Details of the boron nitrate nanosheet were published in the journal Nature Communications today, after two years of refinement at the university's Institute for Frontier Materials.
"Oil spills are a global problem and wreak havoc on our aquatic ecosystems, not to mention cost billions of dollars in damage," lead author Professor Ian Chen says.
"Everyone remembers the Gulf Coast disaster, but here in Australia they are a regular problem, and not just in our waters. Oil spills from trucks and other vehicles can close freeways for an entire day, again amounting to large economic losses."
He says current methods of cleaning up oil are "inefficient and unsophisticated", take too long and cause ongoing and extensive damage to the environment.
The first stage of the product was completed in 2013, but it was just a powder that had absorption capabilities.
The next stage of the work provided a big challenge.
"You cannot simply throw powder onto oil – you need to be able to bind that powder into a sponge so that we can soak the oil up, and also separate it from water," Dr Chen says.
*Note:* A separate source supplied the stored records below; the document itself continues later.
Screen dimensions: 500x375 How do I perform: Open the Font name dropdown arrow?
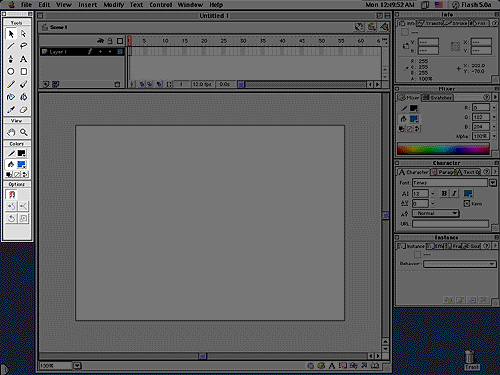click(493, 183)
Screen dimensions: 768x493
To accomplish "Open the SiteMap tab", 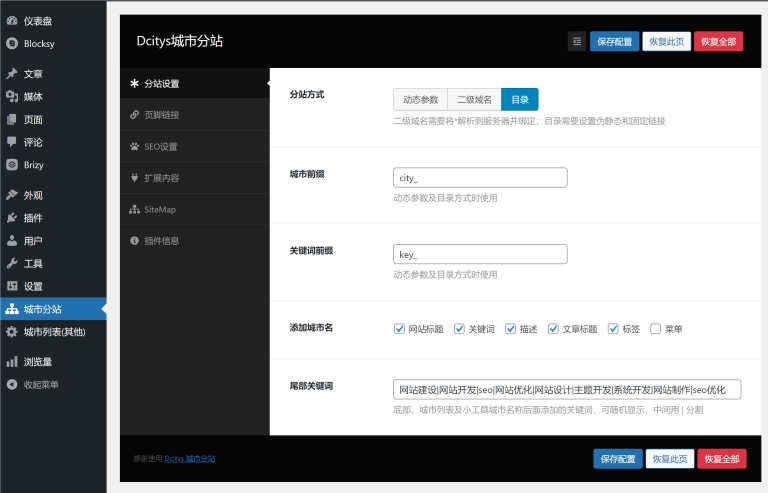I will 159,210.
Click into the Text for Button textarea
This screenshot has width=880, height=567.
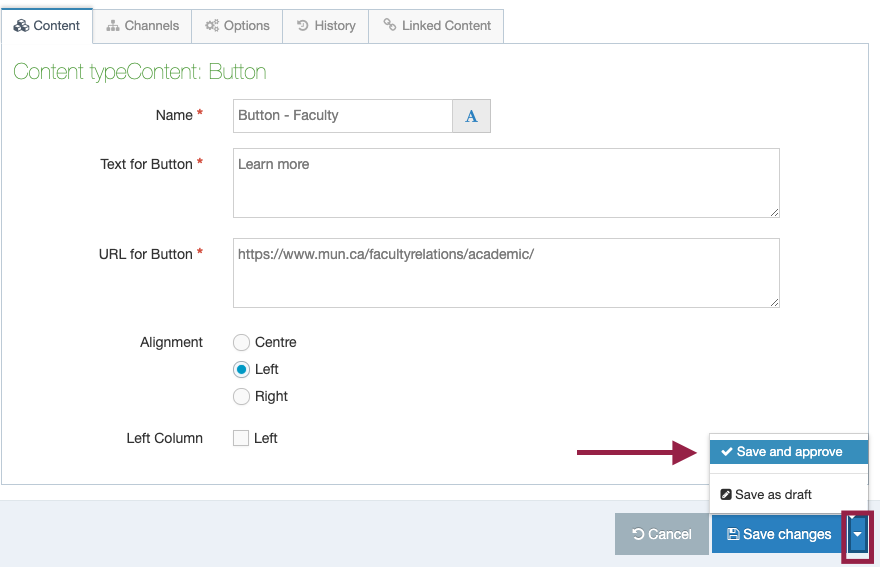[506, 183]
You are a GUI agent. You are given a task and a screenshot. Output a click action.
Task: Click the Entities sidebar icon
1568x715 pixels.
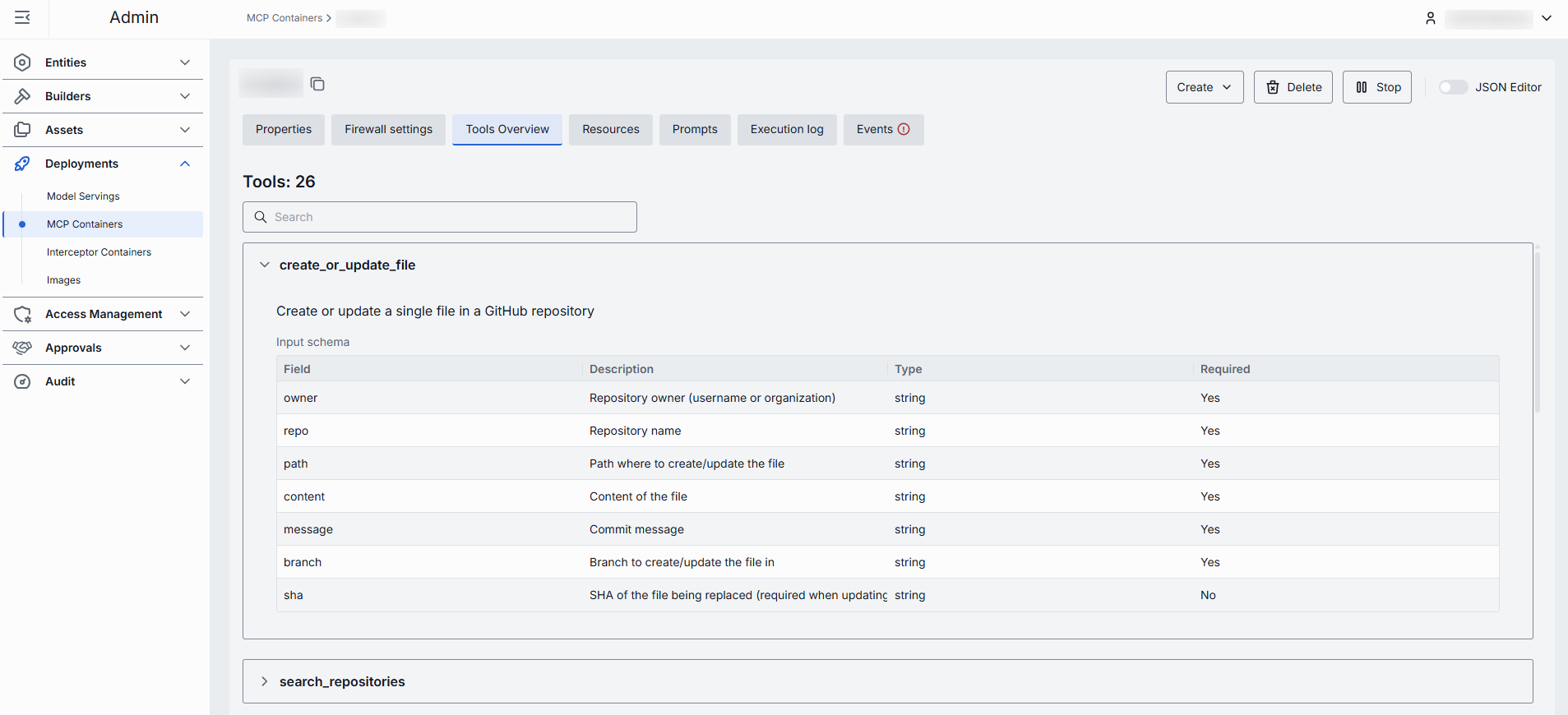pos(23,62)
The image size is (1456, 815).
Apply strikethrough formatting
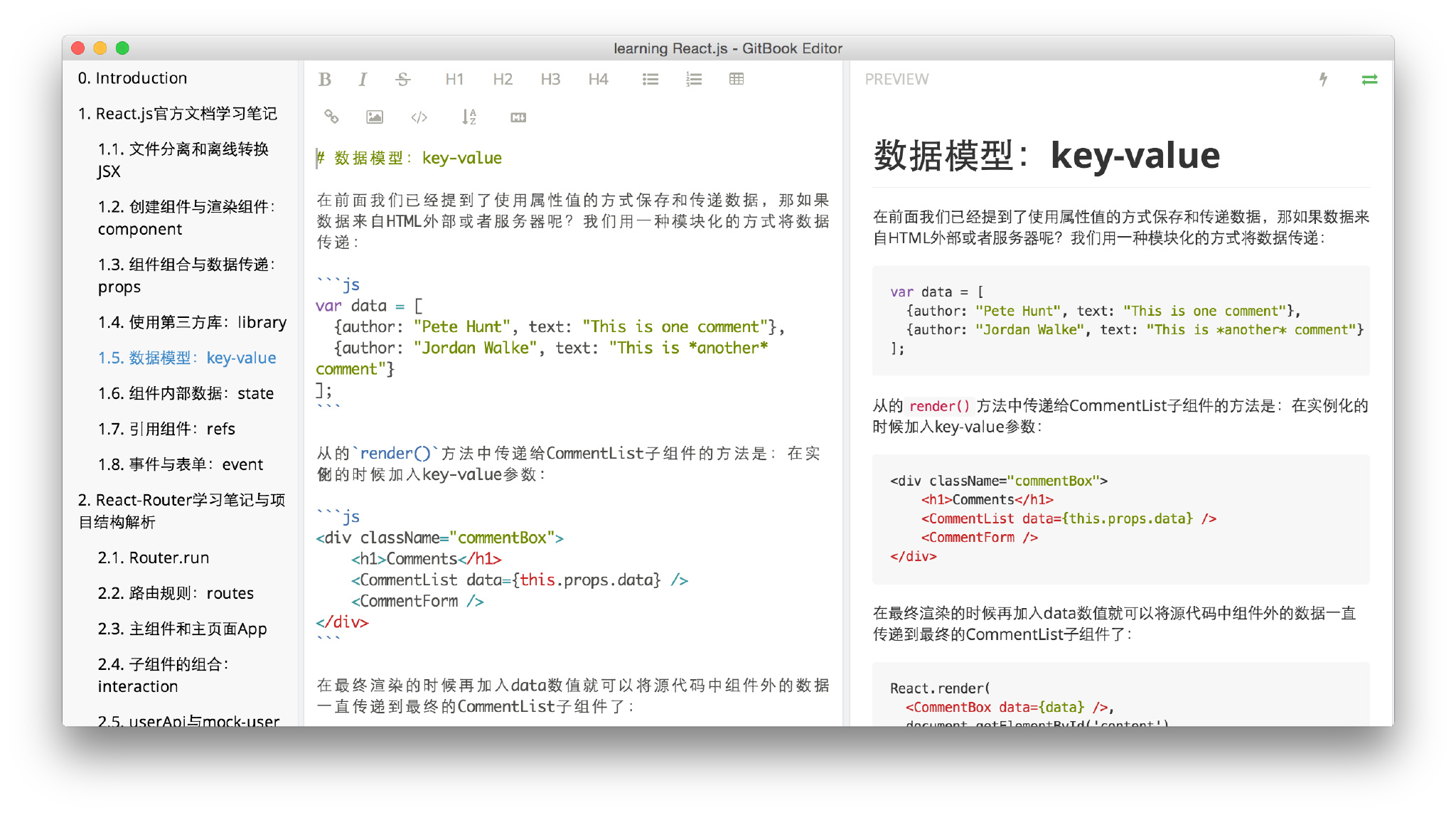point(402,79)
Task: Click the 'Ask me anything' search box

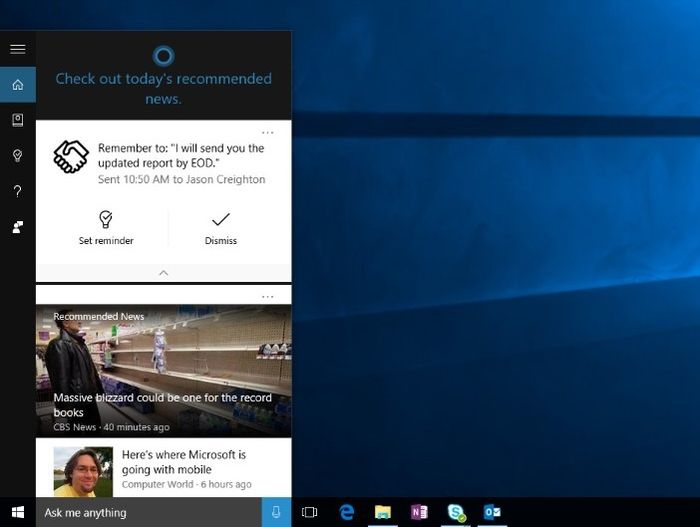Action: [148, 512]
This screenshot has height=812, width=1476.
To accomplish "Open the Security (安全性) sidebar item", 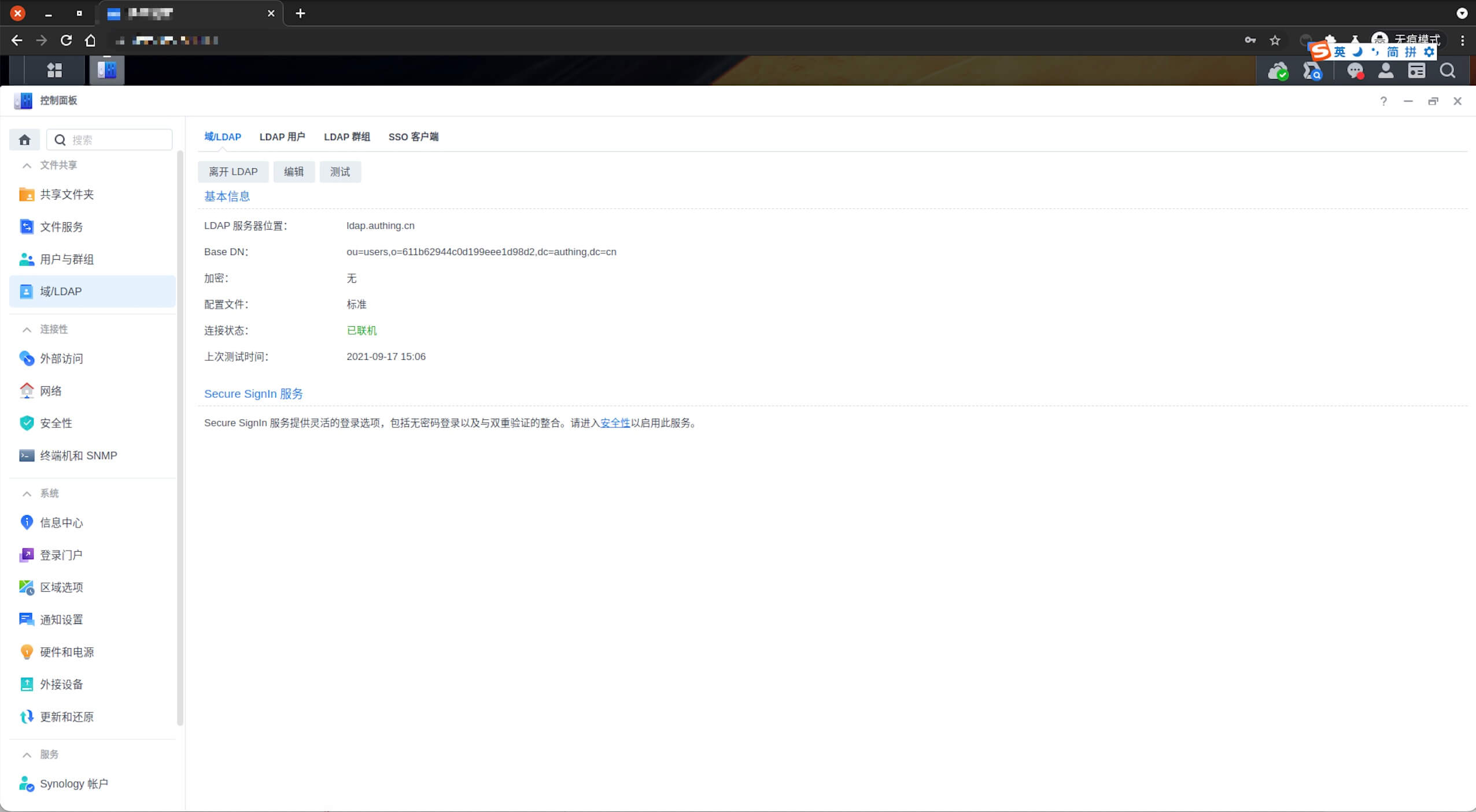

The nanosheet is made up of flakes which are several nonometers (one billionth of a metre) thick with tiny holes that can increase its surface area per gram to the size of five-and-a-half tennis courts.
The research team, which included scientists from Philadelphia’s Drexel University and Missouri University of Science and Technology, started with boron nitride, which is also known as white graphite. They broke it into atomically thin sheets and used them to make a sponge.
Another author on the paper, Dr Weiwei Lei, says the pores in the nanosheets can absorb oils and organic solvents up to 33 times its own weight.
The nanosheets don't burn, and can also be used in flexible and transparent electrical and heat insulation, as well as in a number of other applications.
The researchers say the sponge is ready to be trialled by industry.